What you are asked to do: The data follows this line. Copy verbatim the line with "Close the bodyörn Not Defteri window" and each line after it to the end.

[Records contained in a dataset]
========================================
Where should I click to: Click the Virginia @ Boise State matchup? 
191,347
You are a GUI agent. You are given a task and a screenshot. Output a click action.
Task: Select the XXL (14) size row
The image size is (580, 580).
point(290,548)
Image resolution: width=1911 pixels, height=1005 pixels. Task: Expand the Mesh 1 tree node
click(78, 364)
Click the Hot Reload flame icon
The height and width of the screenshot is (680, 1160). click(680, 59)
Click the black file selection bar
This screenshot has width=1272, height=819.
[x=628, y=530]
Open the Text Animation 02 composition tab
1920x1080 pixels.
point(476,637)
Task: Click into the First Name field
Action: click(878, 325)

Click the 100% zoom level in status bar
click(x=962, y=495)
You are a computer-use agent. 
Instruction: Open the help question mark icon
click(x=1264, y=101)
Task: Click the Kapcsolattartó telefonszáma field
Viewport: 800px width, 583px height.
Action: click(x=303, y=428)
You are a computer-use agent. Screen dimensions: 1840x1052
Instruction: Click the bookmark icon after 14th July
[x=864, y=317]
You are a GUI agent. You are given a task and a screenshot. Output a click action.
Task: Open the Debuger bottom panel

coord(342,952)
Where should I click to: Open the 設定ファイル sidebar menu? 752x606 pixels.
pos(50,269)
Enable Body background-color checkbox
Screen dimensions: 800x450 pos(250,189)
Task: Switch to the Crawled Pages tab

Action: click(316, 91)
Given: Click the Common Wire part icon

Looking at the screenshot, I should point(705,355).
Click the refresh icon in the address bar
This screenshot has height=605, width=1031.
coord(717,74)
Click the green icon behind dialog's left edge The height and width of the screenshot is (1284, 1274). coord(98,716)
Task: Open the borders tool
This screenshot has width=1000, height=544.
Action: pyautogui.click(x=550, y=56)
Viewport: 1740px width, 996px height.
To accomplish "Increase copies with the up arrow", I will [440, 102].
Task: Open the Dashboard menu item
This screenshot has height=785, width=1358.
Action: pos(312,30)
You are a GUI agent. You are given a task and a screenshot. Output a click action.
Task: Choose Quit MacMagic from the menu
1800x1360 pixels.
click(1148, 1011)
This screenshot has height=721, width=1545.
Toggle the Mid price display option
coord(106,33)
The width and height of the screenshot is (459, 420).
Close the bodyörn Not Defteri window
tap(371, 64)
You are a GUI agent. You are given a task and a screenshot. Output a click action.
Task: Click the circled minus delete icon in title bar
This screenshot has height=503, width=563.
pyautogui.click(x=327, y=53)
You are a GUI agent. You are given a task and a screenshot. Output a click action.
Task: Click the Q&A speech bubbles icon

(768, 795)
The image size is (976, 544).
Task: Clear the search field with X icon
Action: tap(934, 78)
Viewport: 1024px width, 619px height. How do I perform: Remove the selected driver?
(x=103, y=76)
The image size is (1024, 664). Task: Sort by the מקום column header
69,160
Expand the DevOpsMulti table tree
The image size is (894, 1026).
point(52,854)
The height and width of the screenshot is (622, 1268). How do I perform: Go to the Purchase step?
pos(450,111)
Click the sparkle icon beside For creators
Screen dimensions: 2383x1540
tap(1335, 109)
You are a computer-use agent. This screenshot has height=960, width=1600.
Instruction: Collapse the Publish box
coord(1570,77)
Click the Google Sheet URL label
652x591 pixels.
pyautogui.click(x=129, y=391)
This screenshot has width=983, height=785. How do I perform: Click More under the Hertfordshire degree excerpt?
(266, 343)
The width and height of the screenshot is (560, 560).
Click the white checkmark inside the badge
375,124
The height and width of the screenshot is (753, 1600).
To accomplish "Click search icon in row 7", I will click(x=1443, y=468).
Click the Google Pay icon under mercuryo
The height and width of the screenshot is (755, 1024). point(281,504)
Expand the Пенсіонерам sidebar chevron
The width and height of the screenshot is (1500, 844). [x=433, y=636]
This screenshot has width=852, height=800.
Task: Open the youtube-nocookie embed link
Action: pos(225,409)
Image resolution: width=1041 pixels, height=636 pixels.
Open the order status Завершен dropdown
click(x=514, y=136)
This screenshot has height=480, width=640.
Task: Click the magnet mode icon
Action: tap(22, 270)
========================================
Response area:
Close the bodyörn Not Defteri window
tap(371, 64)
You are a GUI agent. You are given a task and a screenshot. Output a click action.
Task: Click the circled minus delete icon in title bar
This screenshot has height=503, width=563.
pyautogui.click(x=327, y=53)
You are a GUI agent. You are given a task and a screenshot. Output a click action.
Task: Click the Q&A speech bubbles icon

(768, 795)
The image size is (976, 544).
Task: Clear the search field with X icon
Action: tap(934, 78)
Viewport: 1024px width, 619px height. How do I perform: Remove the selected driver?
(x=103, y=76)
The image size is (1024, 664). Task: Sort by the מקום column header
69,160
Expand the DevOpsMulti table tree
The image size is (894, 1026).
point(52,854)
The height and width of the screenshot is (622, 1268). How do I perform: Go to the Purchase step?
pos(450,111)
Click the sparkle icon beside For creators
Screen dimensions: 2383x1540
tap(1335, 109)
You are a computer-use agent. This screenshot has height=960, width=1600.
Instruction: Collapse the Publish box
coord(1570,77)
Click the Google Sheet URL label
652x591 pixels.
pyautogui.click(x=129, y=391)
This screenshot has width=983, height=785. How do I perform: Click More under the Hertfordshire degree excerpt?
(266, 343)
The width and height of the screenshot is (560, 560).
Click the white checkmark inside the badge
375,124
The height and width of the screenshot is (753, 1600).
To accomplish "Click search icon in row 7", I will click(x=1443, y=468).
Click the Google Pay icon under mercuryo
The height and width of the screenshot is (755, 1024). point(281,504)
Expand the Пенсіонерам sidebar chevron
The width and height of the screenshot is (1500, 844). [x=433, y=636]
This screenshot has width=852, height=800.
Task: Open the youtube-nocookie embed link
Action: pos(225,409)
Image resolution: width=1041 pixels, height=636 pixels.
Open the order status Завершен dropdown
click(x=514, y=136)
This screenshot has height=480, width=640.
Task: Click the magnet mode icon
Action: tap(22, 270)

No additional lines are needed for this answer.